• **What is expected**:
What you copy should be the lines from the one with "Select remote file softpedia.png" through the end of the entries, word for word. Omit the pictures.

Stored records:
+++++

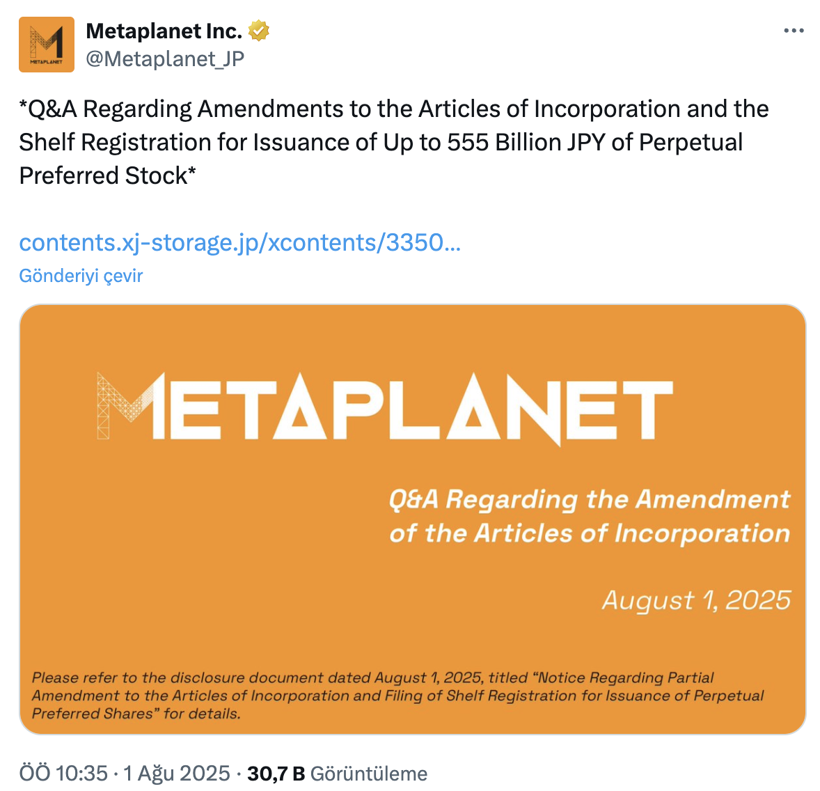Image resolution: width=820 pixels, height=791 pixels.
Task: Open the three-dot more options menu
Action: tap(794, 31)
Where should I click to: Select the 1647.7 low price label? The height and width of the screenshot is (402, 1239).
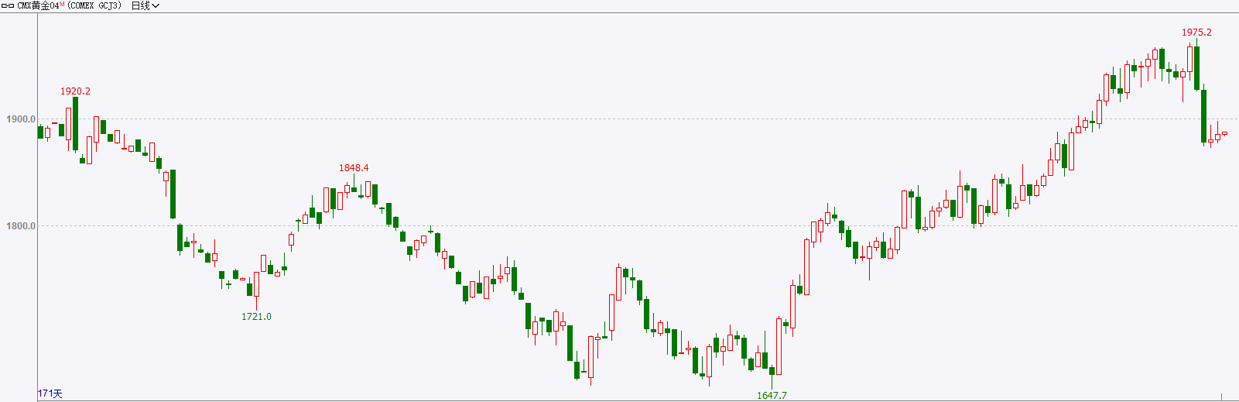772,395
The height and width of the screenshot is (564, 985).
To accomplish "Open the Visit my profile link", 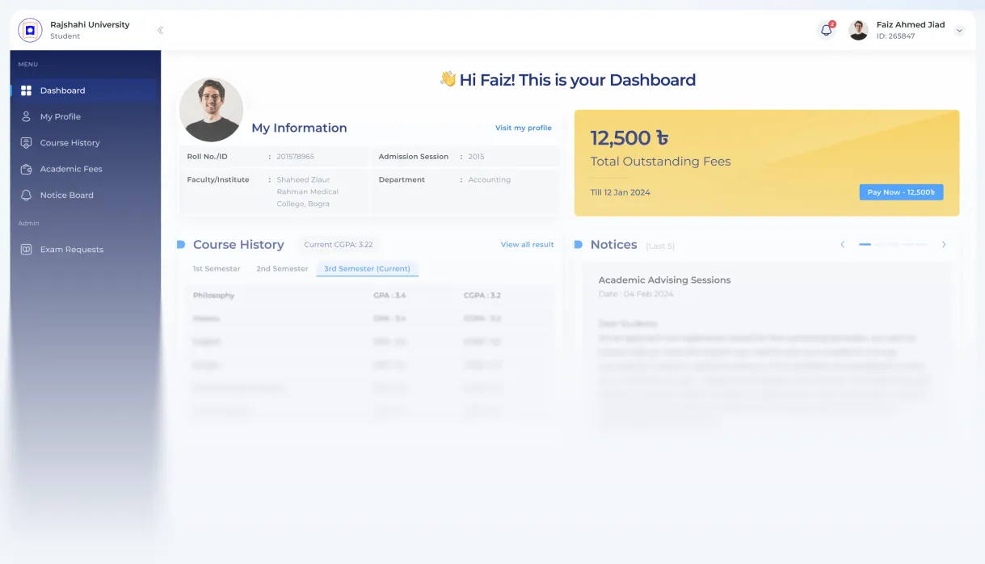I will [523, 128].

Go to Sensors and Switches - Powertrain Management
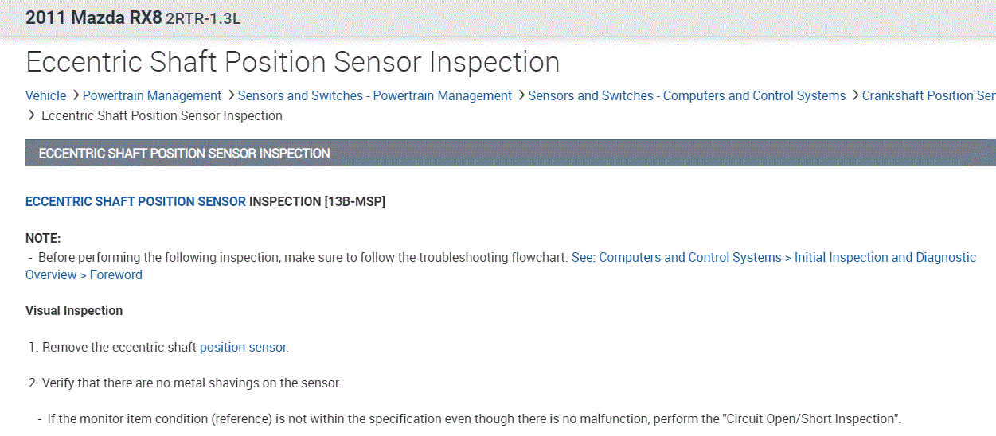click(x=374, y=95)
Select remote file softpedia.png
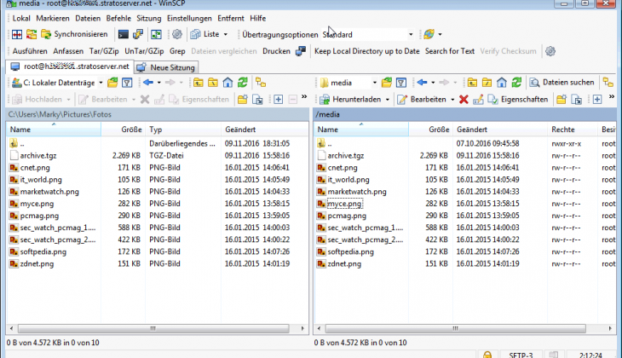Screen dimensions: 622x358 click(x=350, y=251)
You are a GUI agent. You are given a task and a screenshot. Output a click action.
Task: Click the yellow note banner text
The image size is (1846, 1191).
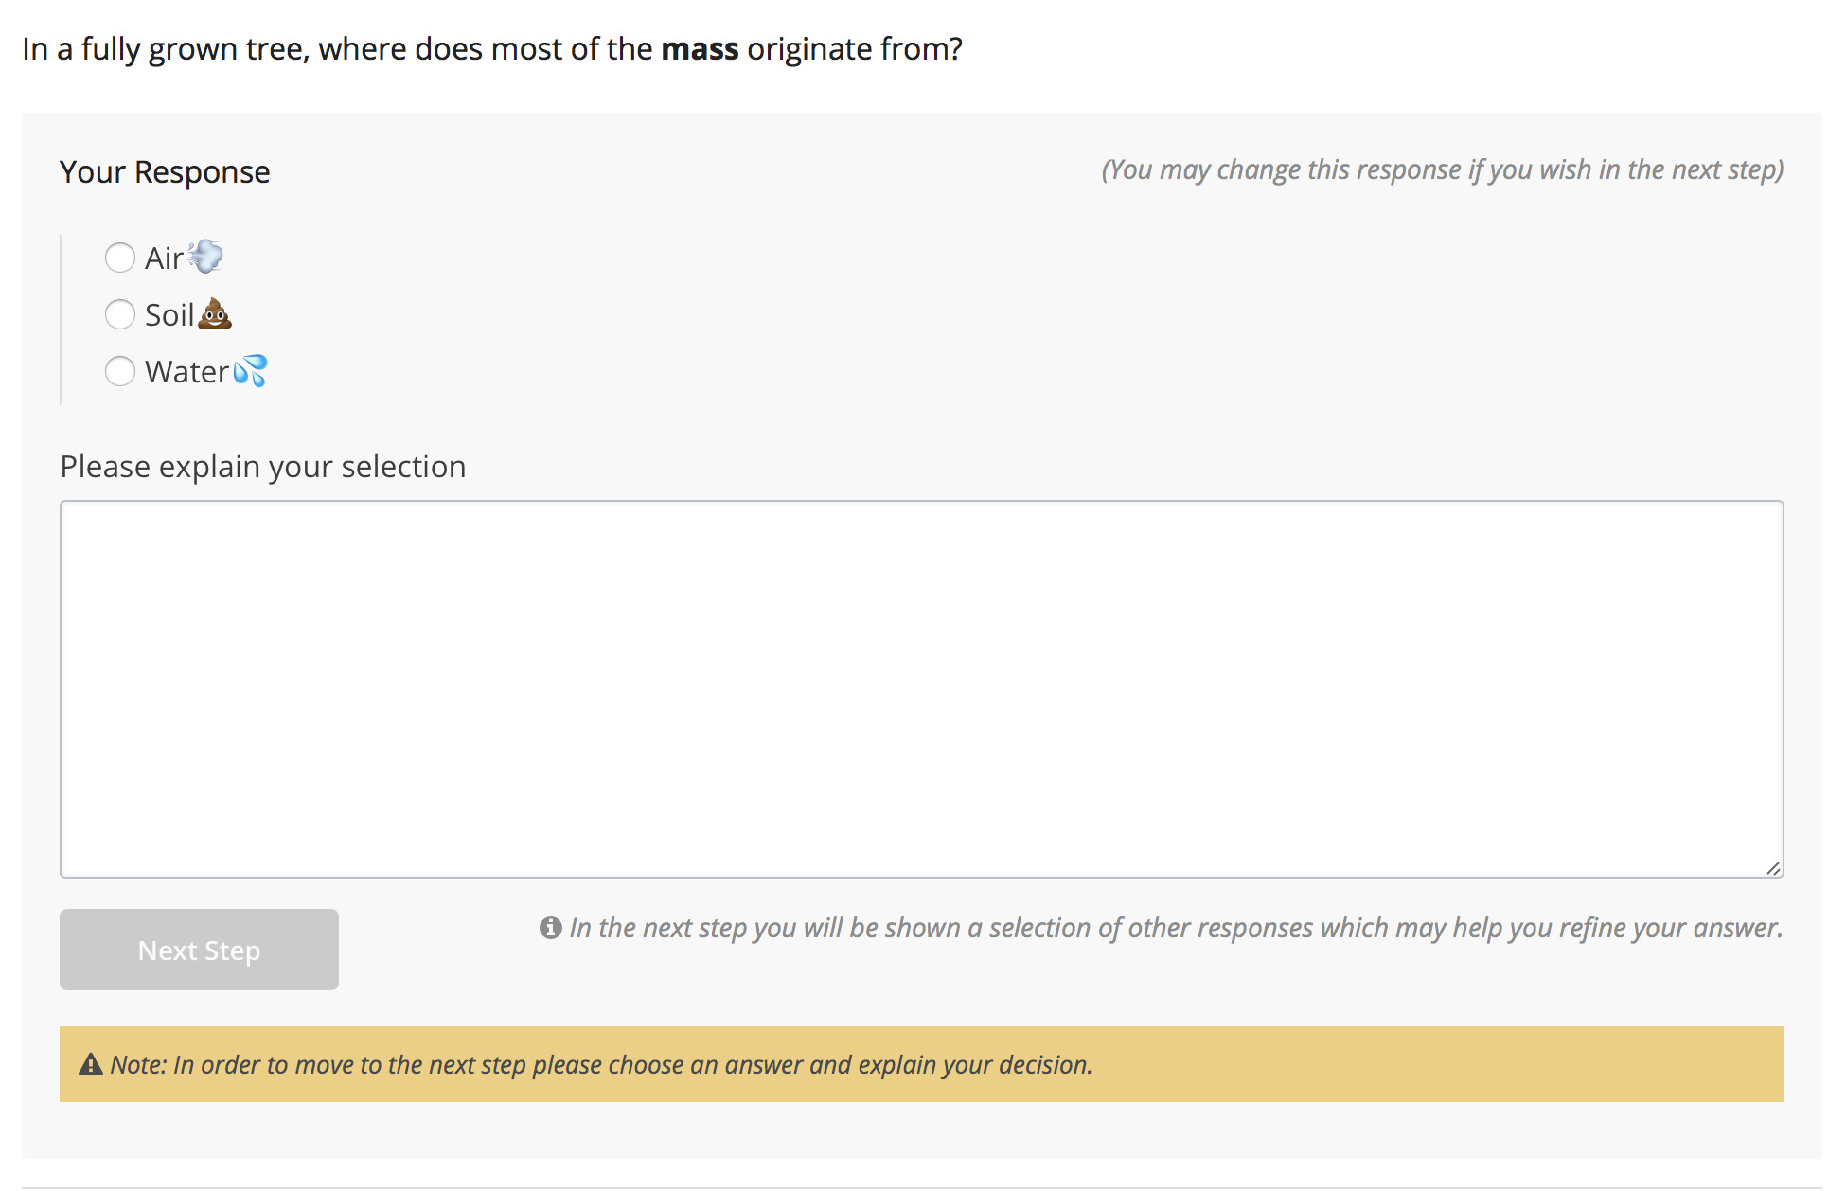click(x=601, y=1064)
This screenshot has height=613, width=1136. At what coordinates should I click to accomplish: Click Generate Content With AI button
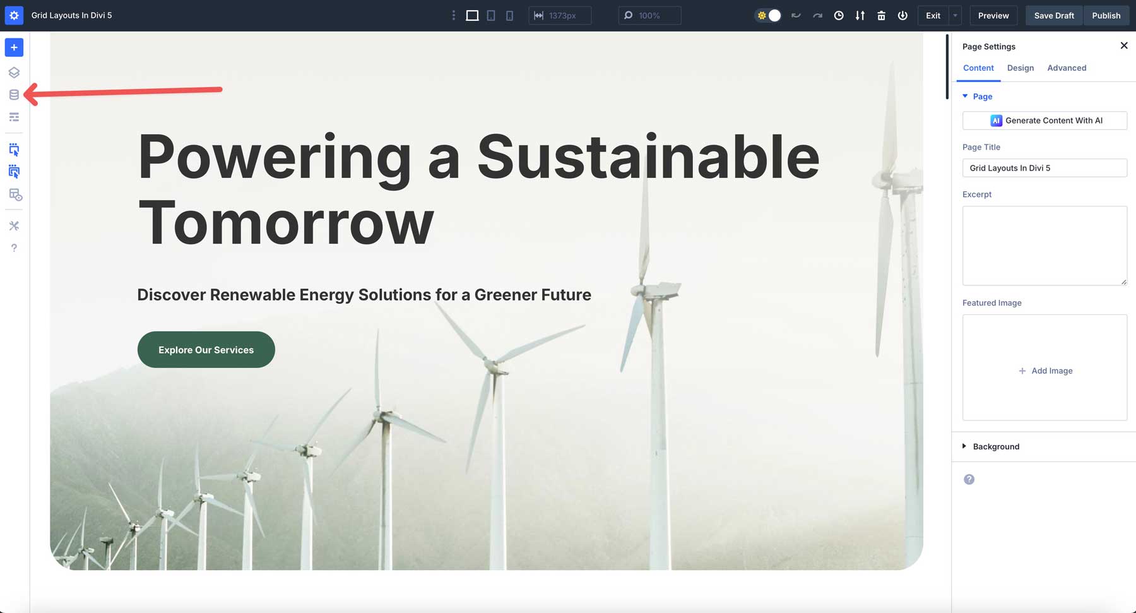click(1044, 121)
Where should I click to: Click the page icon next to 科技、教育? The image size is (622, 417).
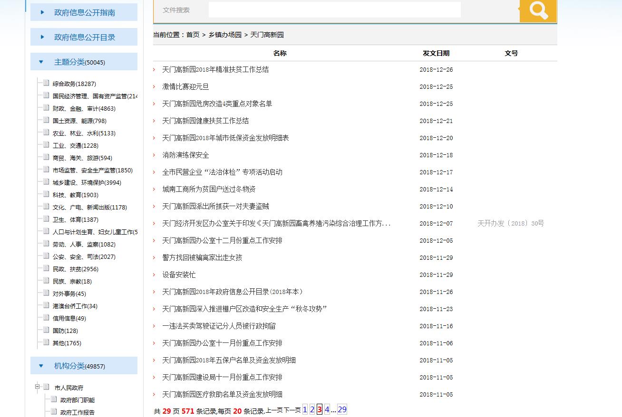46,194
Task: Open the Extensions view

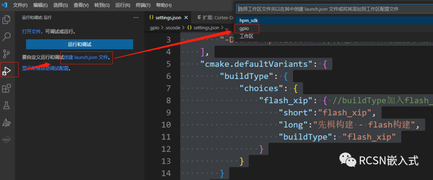Action: 6,88
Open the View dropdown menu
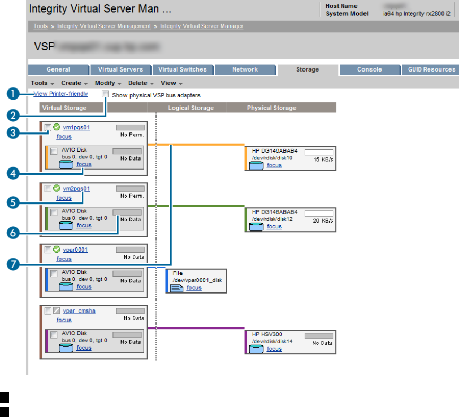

+++++

• **Response area**:
Select remote file softpedia.png
Screen dimensions: 622x358 click(x=350, y=251)
You are a GUI agent. You are given a task and a screenshot. Output a click action.
Task: Click the yellow note banner text
The image size is (1846, 1191).
click(x=601, y=1064)
This screenshot has height=613, width=1136. At what coordinates should I click to accomplish: Click Generate Content With AI button
click(1044, 121)
Where should I click to: Click the page icon next to 科技、教育? The image size is (622, 417).
46,194
Task: Open the Extensions view

Action: 6,88
Open the View dropdown menu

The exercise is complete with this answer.